• Your goal:
From the line containing "Tiktok (323, 47)" to the last line below, retype everything word for word.

• Provided records:
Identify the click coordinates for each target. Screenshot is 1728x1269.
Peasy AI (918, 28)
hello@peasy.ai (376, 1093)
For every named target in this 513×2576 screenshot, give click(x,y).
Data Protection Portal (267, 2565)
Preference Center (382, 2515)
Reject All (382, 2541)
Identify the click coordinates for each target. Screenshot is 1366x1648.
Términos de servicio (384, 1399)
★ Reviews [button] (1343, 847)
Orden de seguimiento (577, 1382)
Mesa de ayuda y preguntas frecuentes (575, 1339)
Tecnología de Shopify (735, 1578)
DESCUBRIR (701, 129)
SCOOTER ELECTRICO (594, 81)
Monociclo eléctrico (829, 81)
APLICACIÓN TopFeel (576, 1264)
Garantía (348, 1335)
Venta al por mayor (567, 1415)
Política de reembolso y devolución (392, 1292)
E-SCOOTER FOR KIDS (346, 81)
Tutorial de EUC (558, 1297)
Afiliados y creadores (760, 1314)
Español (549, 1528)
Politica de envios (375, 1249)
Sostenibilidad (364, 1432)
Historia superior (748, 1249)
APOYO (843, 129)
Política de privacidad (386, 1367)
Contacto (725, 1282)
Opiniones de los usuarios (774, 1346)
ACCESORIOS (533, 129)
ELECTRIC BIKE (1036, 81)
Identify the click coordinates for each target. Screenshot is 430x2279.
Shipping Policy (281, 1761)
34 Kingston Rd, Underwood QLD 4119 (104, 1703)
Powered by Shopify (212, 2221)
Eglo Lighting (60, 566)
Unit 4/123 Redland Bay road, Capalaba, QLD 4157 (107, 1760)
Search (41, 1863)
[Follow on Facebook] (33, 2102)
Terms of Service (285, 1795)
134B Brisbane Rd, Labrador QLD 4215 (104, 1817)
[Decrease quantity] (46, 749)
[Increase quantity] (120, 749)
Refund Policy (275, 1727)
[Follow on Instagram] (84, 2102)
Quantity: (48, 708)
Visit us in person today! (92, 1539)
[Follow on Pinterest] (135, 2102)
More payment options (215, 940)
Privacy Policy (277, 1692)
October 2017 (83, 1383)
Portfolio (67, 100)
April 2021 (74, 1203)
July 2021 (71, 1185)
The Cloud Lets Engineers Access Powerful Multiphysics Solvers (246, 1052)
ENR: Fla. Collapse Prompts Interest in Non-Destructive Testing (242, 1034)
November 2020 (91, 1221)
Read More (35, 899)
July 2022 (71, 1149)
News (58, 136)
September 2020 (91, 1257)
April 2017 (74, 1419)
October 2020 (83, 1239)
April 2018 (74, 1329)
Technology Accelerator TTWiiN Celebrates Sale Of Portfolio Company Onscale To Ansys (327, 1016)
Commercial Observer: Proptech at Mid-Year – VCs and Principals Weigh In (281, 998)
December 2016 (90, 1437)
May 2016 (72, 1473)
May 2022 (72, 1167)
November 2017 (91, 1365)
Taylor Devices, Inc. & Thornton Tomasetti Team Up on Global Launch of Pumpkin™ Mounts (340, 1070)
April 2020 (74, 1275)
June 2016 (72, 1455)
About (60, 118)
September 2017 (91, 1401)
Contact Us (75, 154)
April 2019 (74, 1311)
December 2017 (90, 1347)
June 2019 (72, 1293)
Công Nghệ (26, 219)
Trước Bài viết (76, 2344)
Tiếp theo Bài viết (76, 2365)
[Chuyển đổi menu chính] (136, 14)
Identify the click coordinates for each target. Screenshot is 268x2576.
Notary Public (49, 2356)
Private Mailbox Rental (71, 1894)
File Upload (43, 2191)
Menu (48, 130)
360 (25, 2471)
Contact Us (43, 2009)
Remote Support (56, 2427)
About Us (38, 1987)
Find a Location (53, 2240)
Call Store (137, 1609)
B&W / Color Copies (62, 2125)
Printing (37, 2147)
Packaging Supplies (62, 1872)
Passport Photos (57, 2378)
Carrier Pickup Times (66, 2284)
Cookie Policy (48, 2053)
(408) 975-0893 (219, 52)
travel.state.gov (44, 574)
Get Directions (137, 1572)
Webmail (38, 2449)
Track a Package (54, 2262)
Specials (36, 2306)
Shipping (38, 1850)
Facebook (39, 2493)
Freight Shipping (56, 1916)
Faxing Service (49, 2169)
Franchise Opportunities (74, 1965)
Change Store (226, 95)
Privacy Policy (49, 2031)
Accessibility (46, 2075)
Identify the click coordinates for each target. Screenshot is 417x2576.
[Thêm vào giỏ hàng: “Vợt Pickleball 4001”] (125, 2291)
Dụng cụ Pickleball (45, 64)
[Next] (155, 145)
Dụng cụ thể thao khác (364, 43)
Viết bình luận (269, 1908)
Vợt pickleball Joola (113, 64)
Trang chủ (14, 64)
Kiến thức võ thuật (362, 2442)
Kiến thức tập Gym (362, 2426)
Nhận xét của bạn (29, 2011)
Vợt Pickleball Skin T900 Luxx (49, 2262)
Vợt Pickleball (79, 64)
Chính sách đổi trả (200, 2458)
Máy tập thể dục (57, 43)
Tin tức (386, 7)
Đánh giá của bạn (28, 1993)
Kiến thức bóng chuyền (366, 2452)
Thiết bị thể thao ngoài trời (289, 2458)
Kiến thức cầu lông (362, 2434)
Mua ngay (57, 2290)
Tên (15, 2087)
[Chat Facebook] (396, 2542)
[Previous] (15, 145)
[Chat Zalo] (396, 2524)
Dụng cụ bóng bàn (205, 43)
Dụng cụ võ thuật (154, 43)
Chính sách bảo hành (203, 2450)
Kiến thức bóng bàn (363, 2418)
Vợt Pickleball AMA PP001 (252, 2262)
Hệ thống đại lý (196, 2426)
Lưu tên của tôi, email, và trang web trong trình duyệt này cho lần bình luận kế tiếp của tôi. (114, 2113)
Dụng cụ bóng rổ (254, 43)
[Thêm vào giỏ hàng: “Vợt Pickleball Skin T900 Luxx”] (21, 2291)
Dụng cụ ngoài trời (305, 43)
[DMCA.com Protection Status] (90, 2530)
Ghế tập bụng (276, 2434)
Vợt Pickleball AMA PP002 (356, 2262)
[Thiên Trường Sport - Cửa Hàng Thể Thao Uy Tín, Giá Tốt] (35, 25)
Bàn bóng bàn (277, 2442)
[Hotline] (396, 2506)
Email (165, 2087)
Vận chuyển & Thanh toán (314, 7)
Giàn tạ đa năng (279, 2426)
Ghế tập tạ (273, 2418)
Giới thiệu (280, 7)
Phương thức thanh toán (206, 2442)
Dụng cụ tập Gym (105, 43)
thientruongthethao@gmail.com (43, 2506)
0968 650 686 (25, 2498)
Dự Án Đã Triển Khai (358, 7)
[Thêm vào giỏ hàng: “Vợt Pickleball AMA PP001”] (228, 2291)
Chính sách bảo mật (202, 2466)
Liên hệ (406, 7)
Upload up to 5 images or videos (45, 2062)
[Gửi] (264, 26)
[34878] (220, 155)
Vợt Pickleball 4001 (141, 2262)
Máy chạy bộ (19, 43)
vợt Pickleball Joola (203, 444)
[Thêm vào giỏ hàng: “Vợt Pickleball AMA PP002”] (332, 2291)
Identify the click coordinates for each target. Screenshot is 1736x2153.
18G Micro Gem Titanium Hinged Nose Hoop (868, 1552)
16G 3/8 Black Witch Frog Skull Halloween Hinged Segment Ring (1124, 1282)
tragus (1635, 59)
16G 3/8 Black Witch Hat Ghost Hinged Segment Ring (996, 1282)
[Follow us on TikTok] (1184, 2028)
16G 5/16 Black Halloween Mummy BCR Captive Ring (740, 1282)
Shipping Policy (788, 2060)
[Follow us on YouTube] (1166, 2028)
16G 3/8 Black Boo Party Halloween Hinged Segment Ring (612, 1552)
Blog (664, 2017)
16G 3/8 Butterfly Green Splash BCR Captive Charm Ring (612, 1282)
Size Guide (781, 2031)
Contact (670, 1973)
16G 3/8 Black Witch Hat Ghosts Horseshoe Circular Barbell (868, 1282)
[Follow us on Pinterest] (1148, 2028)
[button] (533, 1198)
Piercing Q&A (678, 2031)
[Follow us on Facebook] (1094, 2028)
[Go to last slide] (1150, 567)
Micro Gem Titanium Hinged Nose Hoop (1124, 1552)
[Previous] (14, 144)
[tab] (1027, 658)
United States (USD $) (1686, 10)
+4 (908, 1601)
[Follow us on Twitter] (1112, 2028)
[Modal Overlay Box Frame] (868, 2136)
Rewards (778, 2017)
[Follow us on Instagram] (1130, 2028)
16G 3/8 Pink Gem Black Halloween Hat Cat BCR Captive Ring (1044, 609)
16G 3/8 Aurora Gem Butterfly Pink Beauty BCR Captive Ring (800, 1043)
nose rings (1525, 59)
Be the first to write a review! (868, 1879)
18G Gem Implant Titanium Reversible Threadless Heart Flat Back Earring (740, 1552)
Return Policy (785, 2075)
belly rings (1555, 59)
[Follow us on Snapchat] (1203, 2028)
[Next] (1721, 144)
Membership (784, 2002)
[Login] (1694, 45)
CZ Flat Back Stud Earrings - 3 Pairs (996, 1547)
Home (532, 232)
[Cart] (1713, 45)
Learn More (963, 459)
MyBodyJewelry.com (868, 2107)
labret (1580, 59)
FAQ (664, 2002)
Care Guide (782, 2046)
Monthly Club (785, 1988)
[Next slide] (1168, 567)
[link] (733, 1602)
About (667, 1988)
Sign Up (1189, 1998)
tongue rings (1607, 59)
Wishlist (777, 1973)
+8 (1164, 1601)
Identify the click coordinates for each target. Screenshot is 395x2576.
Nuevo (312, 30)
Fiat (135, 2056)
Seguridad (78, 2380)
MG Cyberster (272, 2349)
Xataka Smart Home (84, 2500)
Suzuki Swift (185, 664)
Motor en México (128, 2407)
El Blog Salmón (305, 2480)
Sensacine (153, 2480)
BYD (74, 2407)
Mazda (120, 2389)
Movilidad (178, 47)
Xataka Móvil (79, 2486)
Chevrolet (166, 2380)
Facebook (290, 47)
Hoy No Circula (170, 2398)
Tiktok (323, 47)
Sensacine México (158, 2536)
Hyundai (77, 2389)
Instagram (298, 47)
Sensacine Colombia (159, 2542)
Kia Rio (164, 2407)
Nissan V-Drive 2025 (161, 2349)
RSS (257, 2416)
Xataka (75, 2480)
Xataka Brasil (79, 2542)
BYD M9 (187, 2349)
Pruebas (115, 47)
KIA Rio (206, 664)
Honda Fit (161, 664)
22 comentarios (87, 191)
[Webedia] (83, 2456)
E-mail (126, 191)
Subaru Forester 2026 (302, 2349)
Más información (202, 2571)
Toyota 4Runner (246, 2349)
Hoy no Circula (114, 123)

• Answer to the problem:
Tiktok (323, 47)
Sensacine México (158, 2536)
Hyundai (77, 2389)
Instagram (298, 47)
Sensacine Colombia (159, 2542)
Kia Rio (164, 2407)
Nissan V-Drive 2025 (161, 2349)
RSS (257, 2416)
Xataka (75, 2480)
Xataka Brasil (79, 2542)
BYD M9 (187, 2349)
Pruebas (115, 47)
KIA Rio (206, 664)
Honda Fit (161, 664)
22 comentarios (87, 191)
[Webedia] (83, 2456)
E-mail (126, 191)
Subaru Forester 2026 (302, 2349)
Más información (202, 2571)
Toyota 4Runner (246, 2349)
Hoy no Circula (114, 123)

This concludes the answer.